Stored records
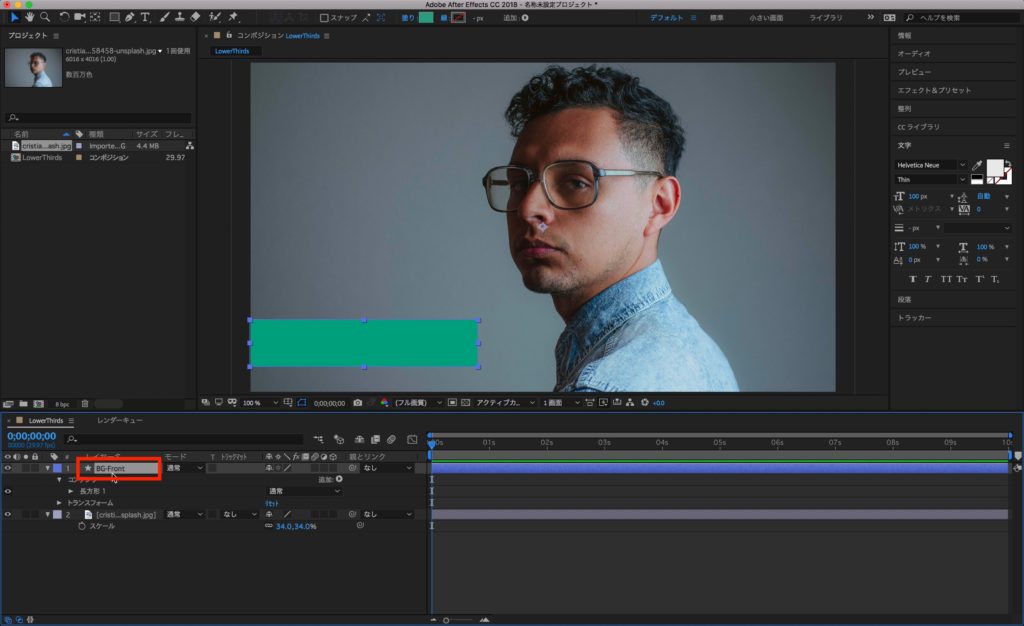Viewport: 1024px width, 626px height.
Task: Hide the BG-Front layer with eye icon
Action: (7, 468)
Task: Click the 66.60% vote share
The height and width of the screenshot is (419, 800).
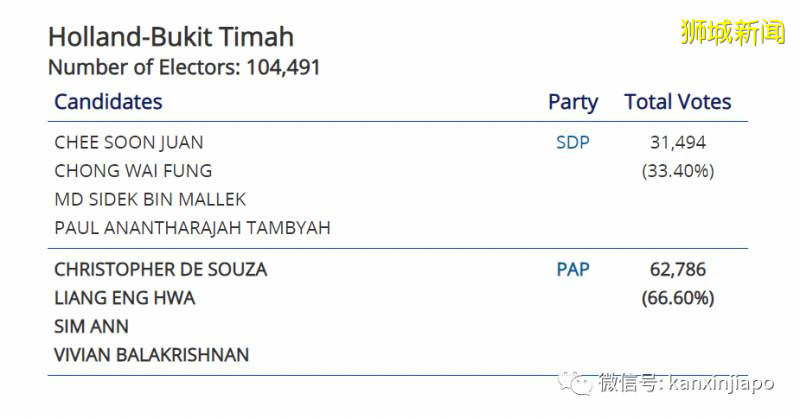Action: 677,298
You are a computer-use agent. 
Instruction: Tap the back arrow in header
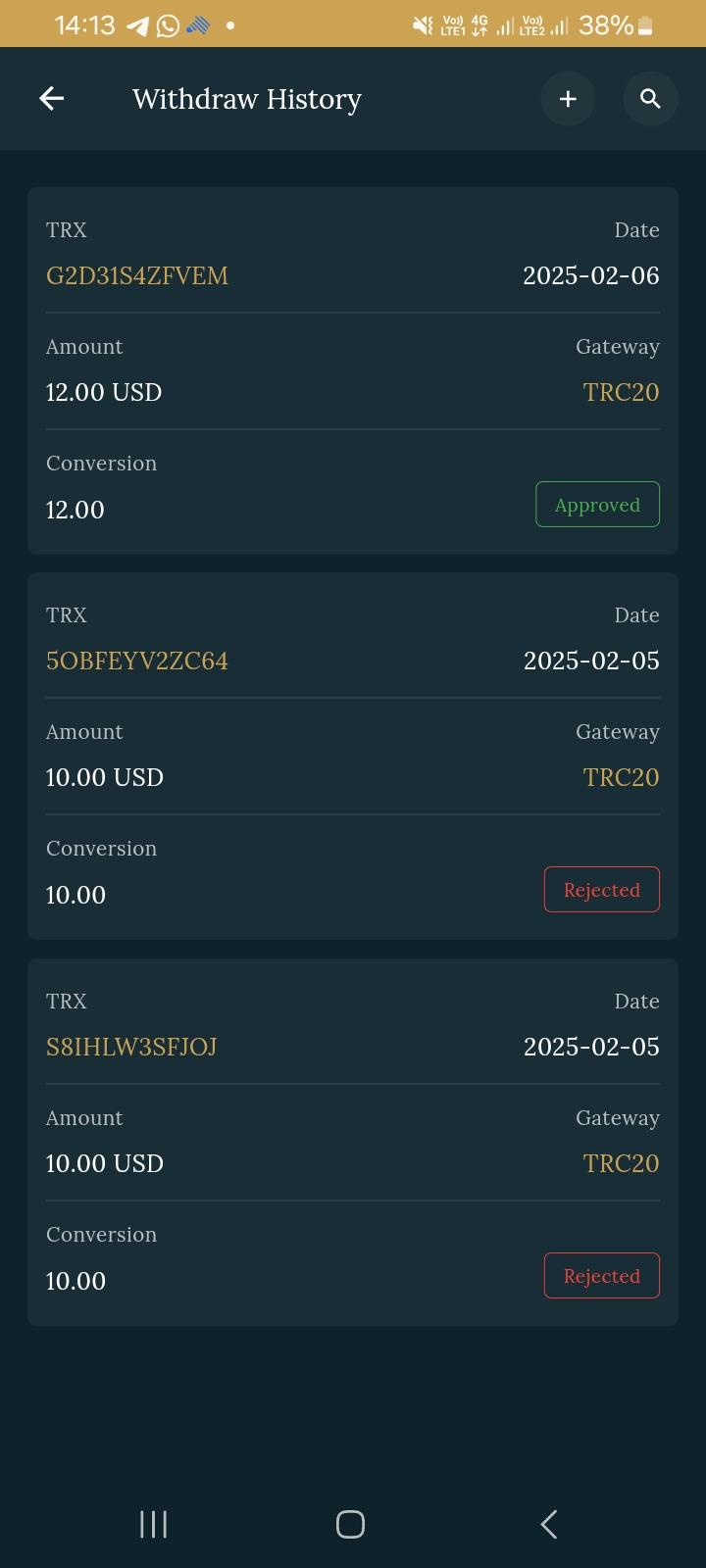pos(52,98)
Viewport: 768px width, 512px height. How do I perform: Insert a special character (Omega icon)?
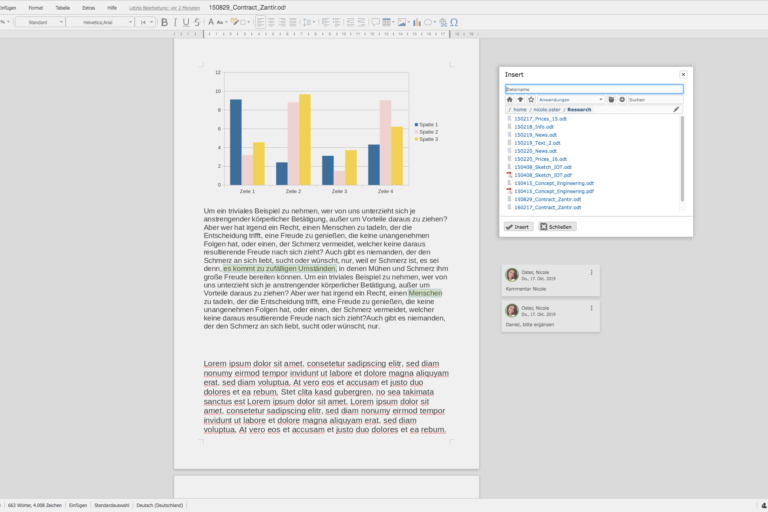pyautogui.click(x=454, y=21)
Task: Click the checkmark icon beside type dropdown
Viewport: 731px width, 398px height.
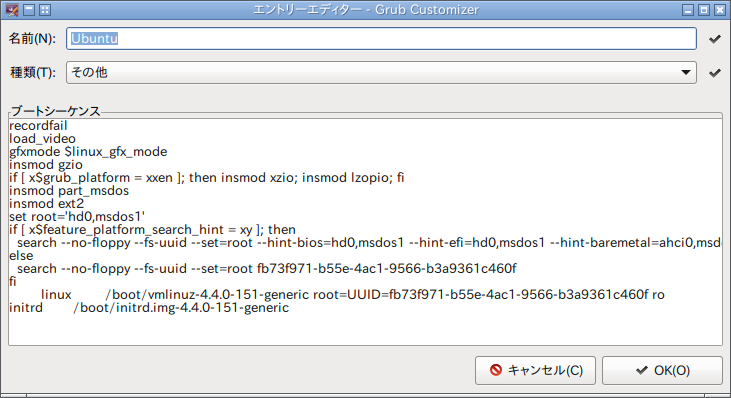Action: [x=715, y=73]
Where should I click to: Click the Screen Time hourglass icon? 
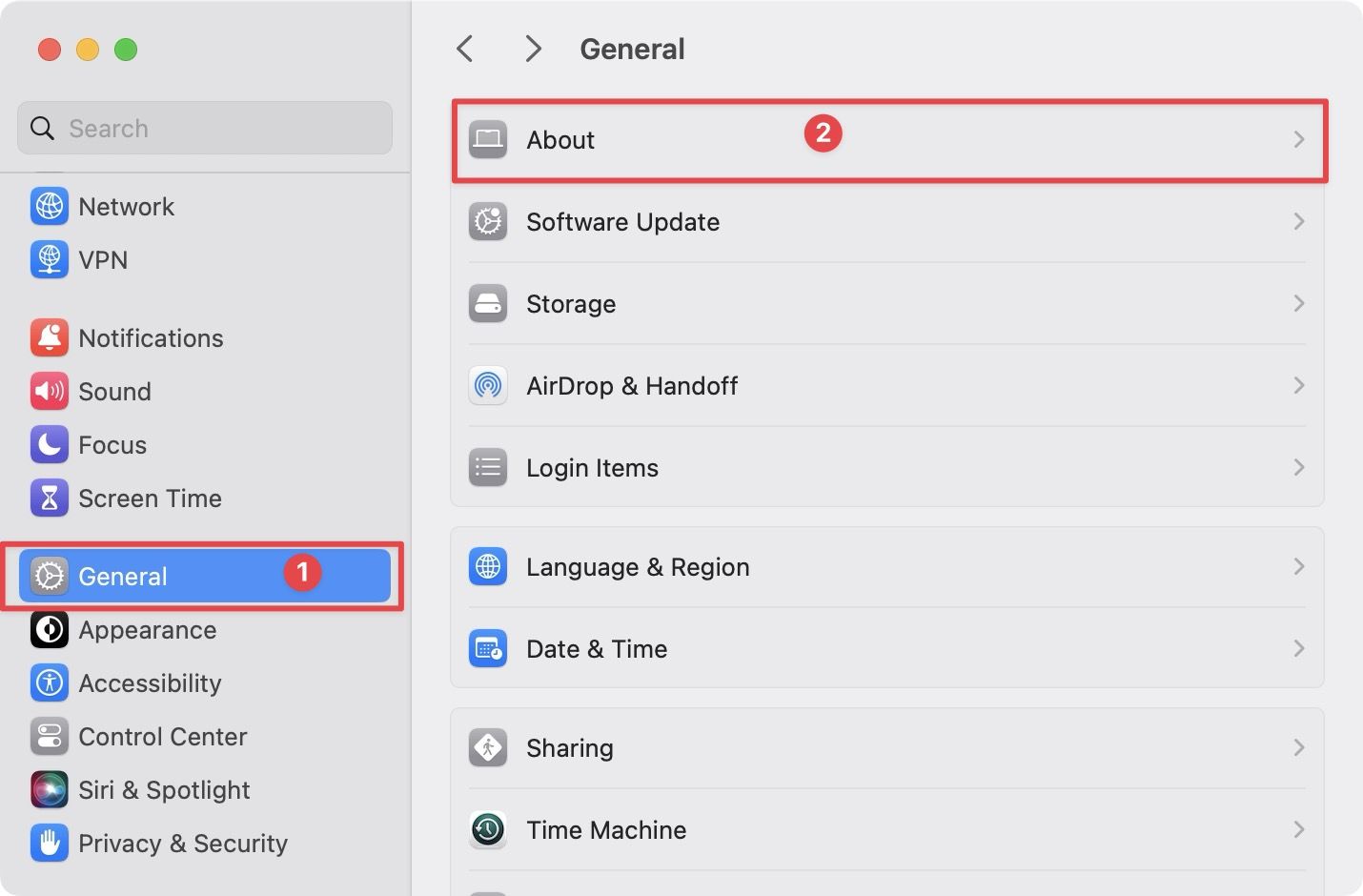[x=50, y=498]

__What to work on__. Give again exactly the lines from the one holding "Viewport: 768px width, 512px" to the final line of the records, both ends included, and nothing more. Pictures do not belong in the copy.

__Task solution__.
Viewport: 768px width, 512px height. How do I perform: Insert a special character (Omega icon)?
pyautogui.click(x=454, y=21)
Task: Click the checkmark icon beside type dropdown
Viewport: 731px width, 398px height.
Action: [x=715, y=73]
Where should I click to: Click the Screen Time hourglass icon? 
[x=50, y=498]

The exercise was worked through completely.